Hacker News new | ask | show | jobs
by pmelendez 4831 days ago
I don't know about that.

Maybe is fine if you have a controlled traffic, but with better speed you can manage more traffic with the same hardware. That's why Facebook had to build a PHP compiler at some point.

2 comments

For probably almost every website/webapp in the world, the amount of servers you have is 1. Facebook is not a typical application.

Besides, code is written for more than just websites. Chef/puppet/cfengine, one-off scripts you write, etc.
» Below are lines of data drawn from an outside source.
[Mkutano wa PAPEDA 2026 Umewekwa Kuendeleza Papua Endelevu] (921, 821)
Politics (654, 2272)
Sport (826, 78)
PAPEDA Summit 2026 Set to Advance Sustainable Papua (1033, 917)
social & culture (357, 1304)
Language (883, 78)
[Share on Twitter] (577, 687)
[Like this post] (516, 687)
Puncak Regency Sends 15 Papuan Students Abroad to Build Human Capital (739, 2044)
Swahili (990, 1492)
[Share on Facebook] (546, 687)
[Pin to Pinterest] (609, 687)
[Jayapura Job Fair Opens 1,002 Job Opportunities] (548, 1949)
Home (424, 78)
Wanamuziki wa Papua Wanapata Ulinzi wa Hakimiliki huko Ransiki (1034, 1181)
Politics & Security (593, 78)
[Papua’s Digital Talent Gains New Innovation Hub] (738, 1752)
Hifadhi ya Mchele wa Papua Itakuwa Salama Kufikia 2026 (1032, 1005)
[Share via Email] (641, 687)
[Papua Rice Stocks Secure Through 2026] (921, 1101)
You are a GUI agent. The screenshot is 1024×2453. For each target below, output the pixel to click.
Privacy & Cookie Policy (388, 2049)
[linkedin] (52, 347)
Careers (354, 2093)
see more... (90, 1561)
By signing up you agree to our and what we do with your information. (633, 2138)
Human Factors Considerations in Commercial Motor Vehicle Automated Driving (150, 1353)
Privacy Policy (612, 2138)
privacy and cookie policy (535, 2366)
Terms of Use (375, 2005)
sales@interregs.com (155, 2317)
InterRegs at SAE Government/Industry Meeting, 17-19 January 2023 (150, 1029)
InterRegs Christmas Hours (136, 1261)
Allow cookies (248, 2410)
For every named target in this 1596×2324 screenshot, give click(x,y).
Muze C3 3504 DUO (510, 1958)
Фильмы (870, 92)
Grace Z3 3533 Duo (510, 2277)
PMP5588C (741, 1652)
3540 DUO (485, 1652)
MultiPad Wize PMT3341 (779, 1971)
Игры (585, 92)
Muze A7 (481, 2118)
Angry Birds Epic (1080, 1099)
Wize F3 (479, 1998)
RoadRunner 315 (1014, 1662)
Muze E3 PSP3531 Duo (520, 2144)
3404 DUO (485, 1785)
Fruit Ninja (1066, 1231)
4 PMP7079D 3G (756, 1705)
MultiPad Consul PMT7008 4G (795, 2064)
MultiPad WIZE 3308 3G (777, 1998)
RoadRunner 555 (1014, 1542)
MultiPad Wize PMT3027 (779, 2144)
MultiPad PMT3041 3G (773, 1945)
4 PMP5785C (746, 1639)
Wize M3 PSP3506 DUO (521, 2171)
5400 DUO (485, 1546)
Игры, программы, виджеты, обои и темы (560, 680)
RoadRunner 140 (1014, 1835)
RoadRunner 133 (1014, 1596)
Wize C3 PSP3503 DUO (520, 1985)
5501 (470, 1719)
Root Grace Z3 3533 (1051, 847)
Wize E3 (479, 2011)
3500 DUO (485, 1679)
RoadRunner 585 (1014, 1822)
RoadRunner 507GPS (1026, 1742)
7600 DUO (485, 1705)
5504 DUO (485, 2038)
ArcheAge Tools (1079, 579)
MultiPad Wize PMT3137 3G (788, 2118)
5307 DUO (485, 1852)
There's a whole lot of these types of things that don't matter if your code takes 0.01 seconds or 0.05 seconds.

"For probably almost every website/webapp in the world, the amount of servers you have is 1." Still if I can do the same thing in a cheaper server with the same level of productivity, why wouldn't I do that?

"There's a whole lot of these types of things that don't matter if your code takes 0.01 seconds or 0.05 seconds." Yeah but why would you prefer Ruby instead of PHP/Python/Perl for those things then?

Because they prefer Ruby? I personally wouldn't choose PHP or Perl unless I had no other choice. Nothing wrong with other people choosing them, but they aren't for me. And given the choice between Python and Ruby, I'll choose Ruby unless there is a compelling reason not to. And saving a few hundred dollars on a commodity server would never be compelling enough for me.

Edit: And when I actually need better performance from a specific piece of code, I can and do drop down to C.

Most of your time is probably spent in I/O wait. For most applications, it's not that important to optimise the 5% waiting time as opposed to the 95% waiting time
That's not entirely true, for instance a ranking algorithm would use way more CPU that I/O (in most cases you load your data in memory anyway)

In any case, How you would justify using Ruby over another script language like Python, Perl, etc? All of them are comparable in terms of productivity and seems to be orders of magnitude faster.

The majority of applications don't do a lot of number crunching.

I'd recommend Ruby because it's readable, it has a good tool ecosystem a great community and design decisions that please me. Python and Perl are just not what I'd like to see in a language. I will use them if I have to, but given the chance I'll use Ruby.

>>The majority of applications don't do a lot of number crunching.<<

Exactly how do you know what the majority of applications do or don't do?